戦後処理をめぐる国家プロジェクトの裏で、不正がまかり通っていたことになる。東京地検特捜部が大手コンサルタント会社「パシフィックコンサルタンツインターナショナル」(PCI)の元社長ら4人を商法の特別背任容疑で逮捕した事件だ。
旧日本軍が終戦時、中国に遺棄してきた大量の毒ガス兵器を日本政府が回収し、処理する事業が事件の舞台になった。1997年に発効した化学兵器禁止条約によって、早期処理が日本の責務となり、99~06年度で470億円もの国費がつぎ込まれてきた。
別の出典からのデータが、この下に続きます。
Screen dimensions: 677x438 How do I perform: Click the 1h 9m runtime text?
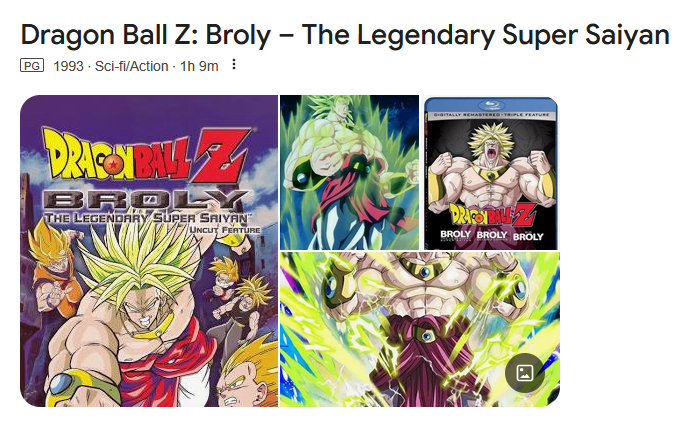[x=199, y=66]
その事業を国から委託されていたPCIのグループ会社が一部を外注する際、グループの別の会社を介在させる形にして1億2000万円を抜き取ったというのが元社長らの逮捕容疑である。中国で遺棄兵器による死傷事故が後を絶たず、一刻も早い処理が求められている中で、事業費の一部を流用していたとすれば言語道断だ。
グループは人件費などを国に水増し請求していた疑いも浮かんでいる。かすめ取られたとみられる多額の税金はどこに消えたのか。その使途も含めて、特捜部には事件の全容を徹底解明してもらいたい。
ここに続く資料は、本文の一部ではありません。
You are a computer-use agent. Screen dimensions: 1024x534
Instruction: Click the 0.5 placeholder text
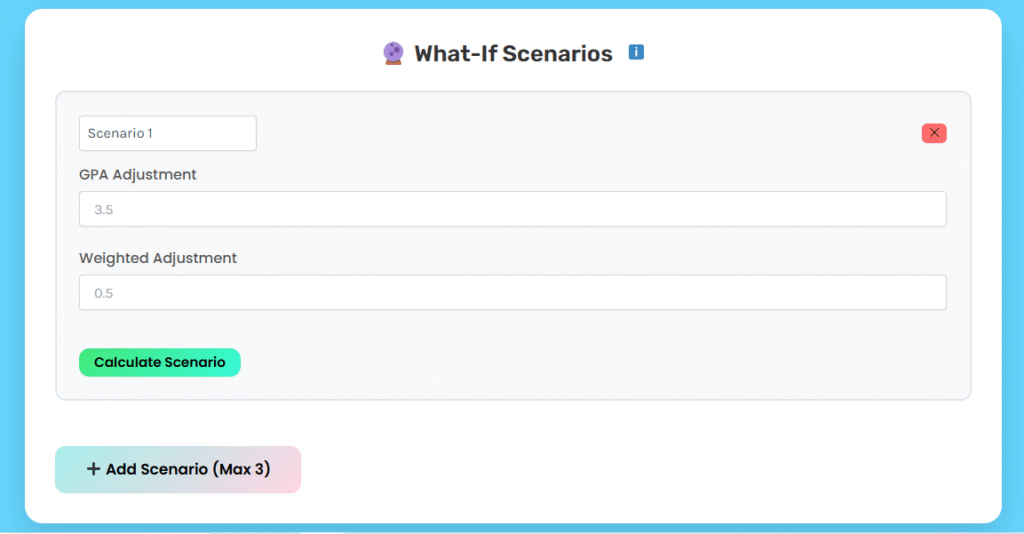click(105, 294)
事業は当初、PCIと他社による共同企業体などが受注していたが、04年に事業を担当する内閣府とPCIとの協議で、グループ100%出資の管理会社を設立し、そこに事業を随意契約で一括委託する枠組みが出来上がった。
内閣府は処理事業の特殊性から、特別なノウハウを有するグループへの委託が必要だったと強調するが、随意契約では契約額が適正かどうかわかりにくい面もある。こうした不透明さが不正の温床になったのではないか。昨年秋に問題が発覚し、内閣府は今年度から一般競争入札を導入することにしたが、遅きに失したと言わざるを得ない。
さらに問題なのは、PCIが国際協力機構(JICA)から委託を受けた政府開発援助(ODA)事業でも度々、不正経理を指摘されてきたことだ。会計検査院によると、偽造した契約書などをJICAに提出して不正請求する手口で、使途不明金は1億円余に上った。04年以降、PCIはJICAや外務省から指名停止処分を受けている。
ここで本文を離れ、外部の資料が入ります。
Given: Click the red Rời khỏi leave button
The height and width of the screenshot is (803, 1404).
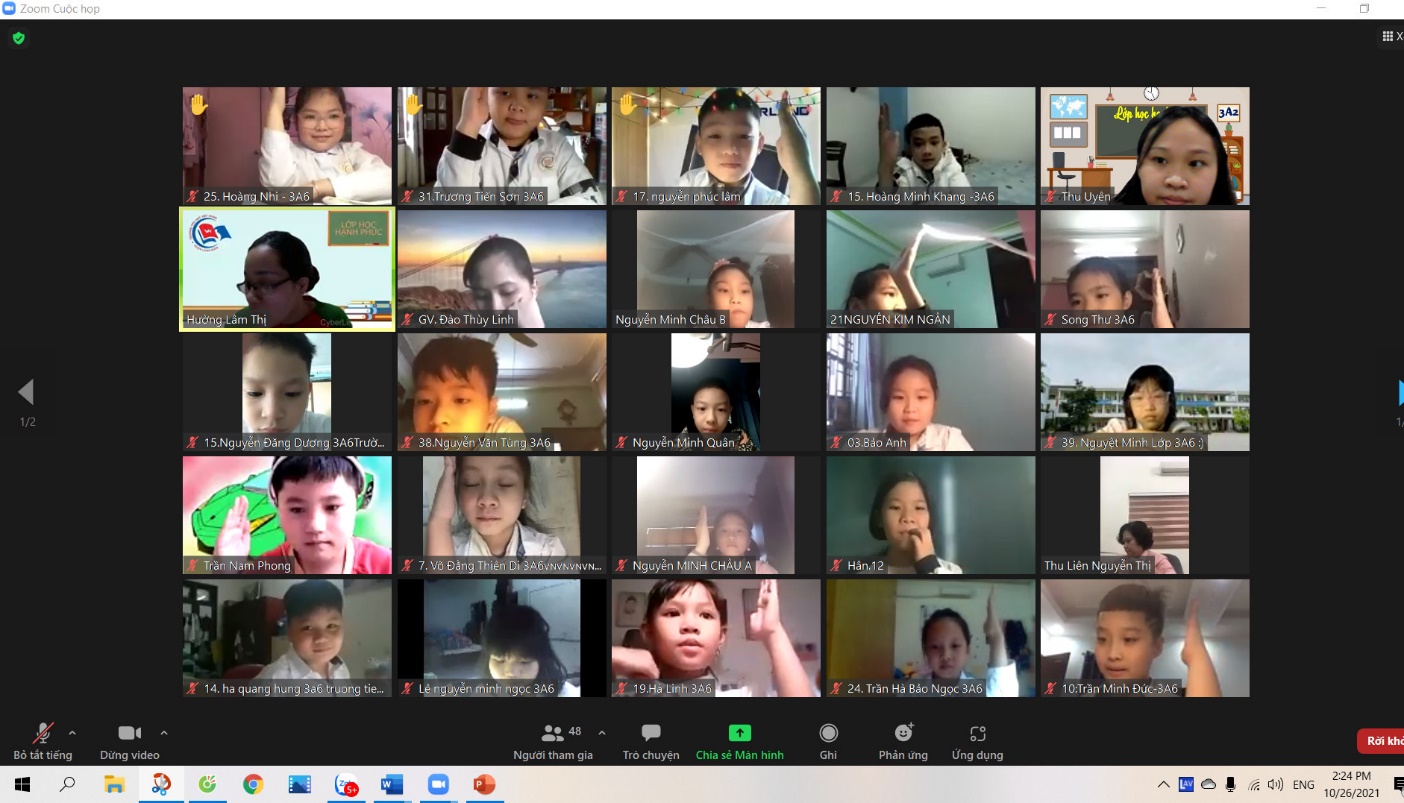Looking at the screenshot, I should point(1381,741).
にもかかわらず、内閣府はグループへの委託を継続しただけでなく、十分なチェックも怠っていた。もっと早い段階から調査に乗り出し、監視を強めていれば不正は未然に防げたのではないか。内閣府は結果的に不正を許した背景をしっかり検証し、再発防止の教訓とすべきだ。
処理事業は今年度予算でも154億円を計上し、当初から新たな巨額の利権を生むのではないかと政界などでささやかれてきた。事業の透明度を高めることが不可欠だ。